This was a gift for Father’s day from my children and wife. It was a surprise to me when they took me to an apple store on Saturday to pick one out (this was before I found one of course) and of course they were out of everything. We were all disappointed.
Next we tried online. I’d like to say that the crazy reserve your time in the store thing with the obviously planned supply constraint was ridiculous. I tried several times to see if one was available and no dice. Then one was and while I went through the multiple text and code sequences invented in a Dan Brown novel, I was too late and the world ended. At one point when I failed again it told me that the only watch sport in the color I wanted was available in a single state 3000 miles away. Mid-day, on a lark I found that one was available across state that hadn’t been available in the morning. So we drove out there, and the friendly attendant congratulated me on getting in there and I was in business.

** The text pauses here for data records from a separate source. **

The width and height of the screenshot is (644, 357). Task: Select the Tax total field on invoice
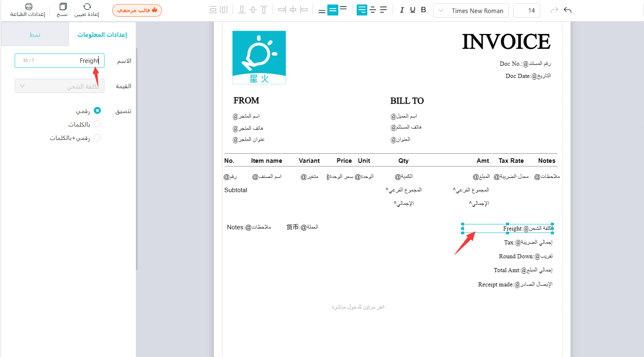click(528, 242)
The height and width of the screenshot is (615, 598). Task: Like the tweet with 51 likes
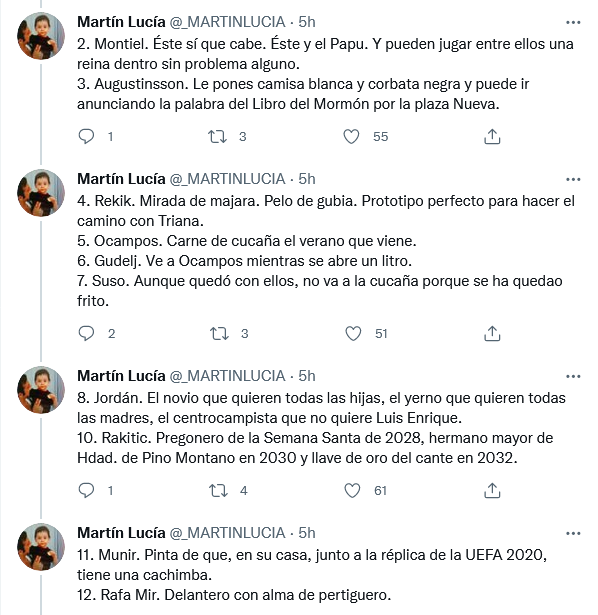click(x=353, y=333)
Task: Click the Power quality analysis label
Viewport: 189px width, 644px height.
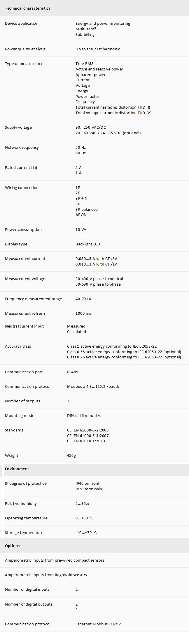Action: point(25,49)
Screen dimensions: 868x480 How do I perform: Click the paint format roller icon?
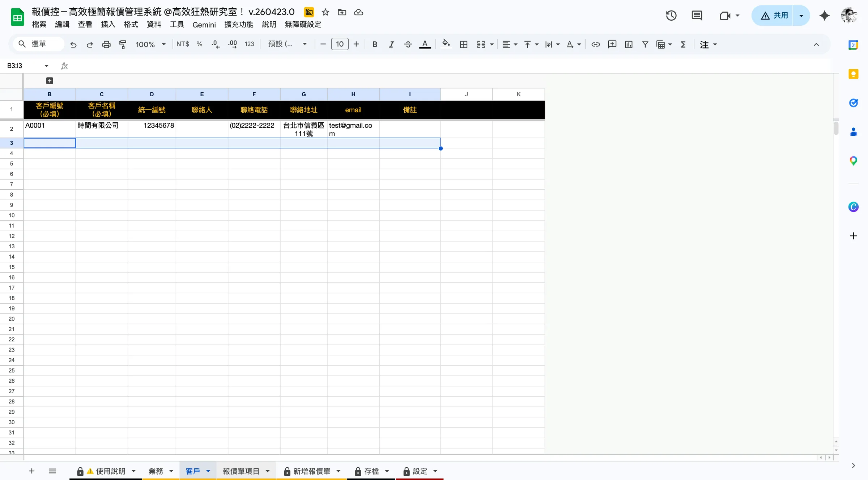tap(123, 44)
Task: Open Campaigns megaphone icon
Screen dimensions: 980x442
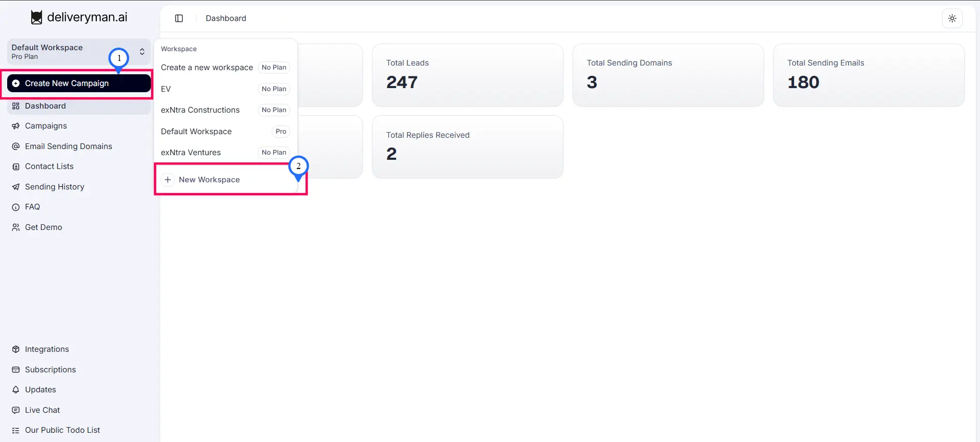Action: [16, 126]
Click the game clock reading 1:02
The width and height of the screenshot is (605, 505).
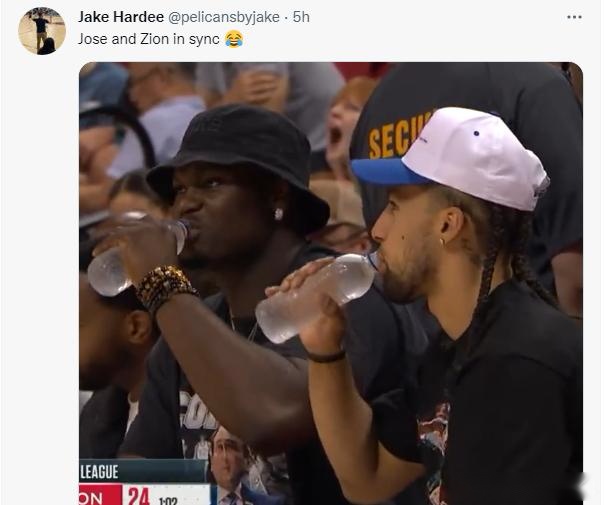tap(168, 501)
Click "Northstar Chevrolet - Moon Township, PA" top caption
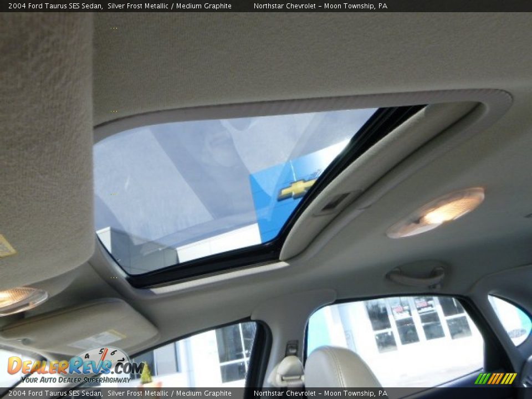This screenshot has width=532, height=399. [320, 6]
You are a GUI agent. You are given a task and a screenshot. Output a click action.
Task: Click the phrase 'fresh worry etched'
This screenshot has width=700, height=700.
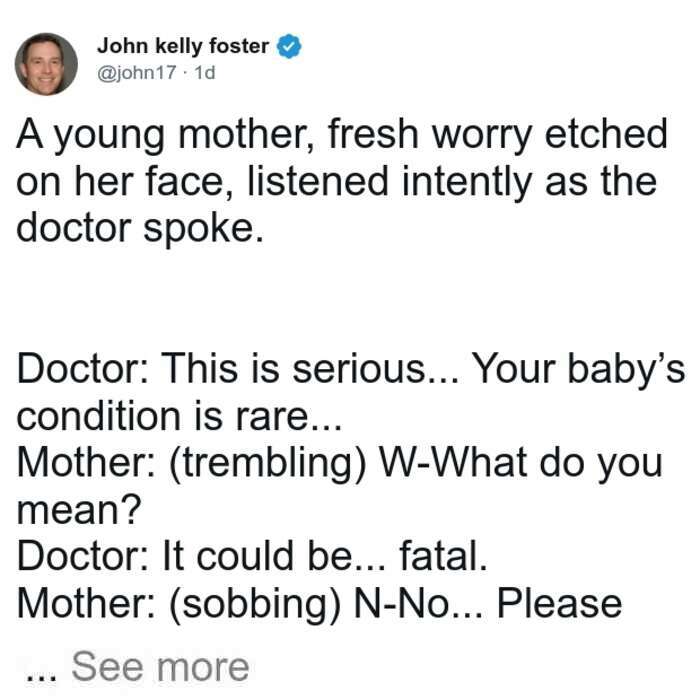497,134
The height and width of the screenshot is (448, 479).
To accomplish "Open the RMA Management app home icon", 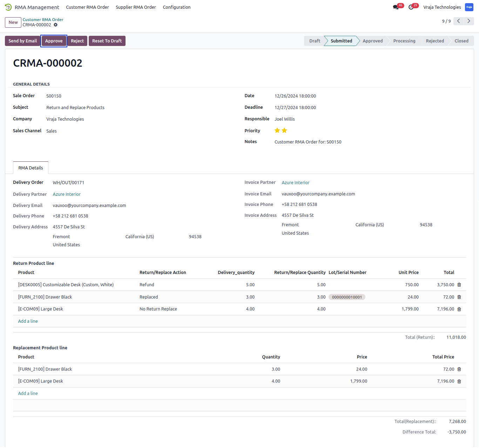I will 8,7.
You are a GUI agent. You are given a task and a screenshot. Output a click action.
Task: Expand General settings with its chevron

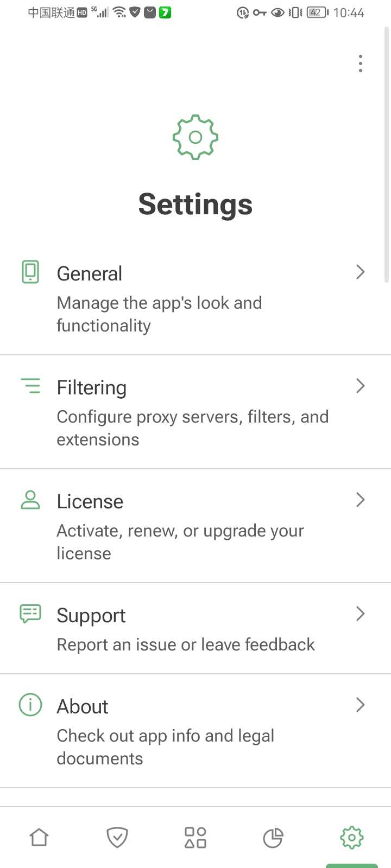360,272
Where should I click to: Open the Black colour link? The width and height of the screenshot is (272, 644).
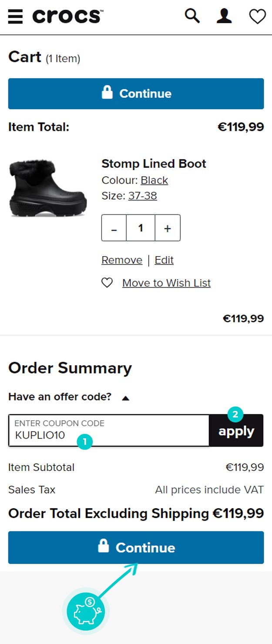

I didn’t need no stinkin’ instructions and none were provided. I powered it up, knew the watch app was on my iPhone and within a minute the device was being configured and then apps were being downloaded. Easy enough for me, would have been slightly frustrating for a novice. After maybe 15 minutes the watch came on and I played with the configuration on the iPhone to immediately turn off most notification mirroring except messages, calendar, Starbucks and WSJ. Since I had read several reviews of people having their hands fall off from the twisting motion all day, I figured I’d start with the bare minimum notifications I cared about and would add things as I went along. Works great this way.
I almost immediately began to choose a different watch face. The standard one, with the digital clock and several mini statuses made it feel like a bad version of the notifications slide out on MacOS. I know this was highly touted by Tim, but nah.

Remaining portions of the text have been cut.